** To do **
Your response should be a copy of each line in the listing below that includes the word "icon".

** Dataset records **
..............................

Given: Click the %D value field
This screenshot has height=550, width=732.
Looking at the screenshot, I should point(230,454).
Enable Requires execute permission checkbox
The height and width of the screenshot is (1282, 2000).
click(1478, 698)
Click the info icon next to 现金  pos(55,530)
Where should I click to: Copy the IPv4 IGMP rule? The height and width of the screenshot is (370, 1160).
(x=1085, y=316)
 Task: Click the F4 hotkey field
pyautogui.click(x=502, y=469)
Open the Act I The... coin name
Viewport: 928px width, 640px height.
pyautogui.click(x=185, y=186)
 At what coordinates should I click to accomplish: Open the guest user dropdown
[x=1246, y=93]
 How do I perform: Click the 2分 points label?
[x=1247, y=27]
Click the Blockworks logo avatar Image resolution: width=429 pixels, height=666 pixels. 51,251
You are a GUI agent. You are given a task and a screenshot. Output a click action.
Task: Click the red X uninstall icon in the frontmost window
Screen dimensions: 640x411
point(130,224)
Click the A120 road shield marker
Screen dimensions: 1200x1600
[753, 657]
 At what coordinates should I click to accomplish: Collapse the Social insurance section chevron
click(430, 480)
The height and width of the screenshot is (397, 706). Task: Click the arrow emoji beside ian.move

..............................

** Written response **
Click the info icon next to 现金  pos(55,530)
Task: Click the red X uninstall icon in the frontmost window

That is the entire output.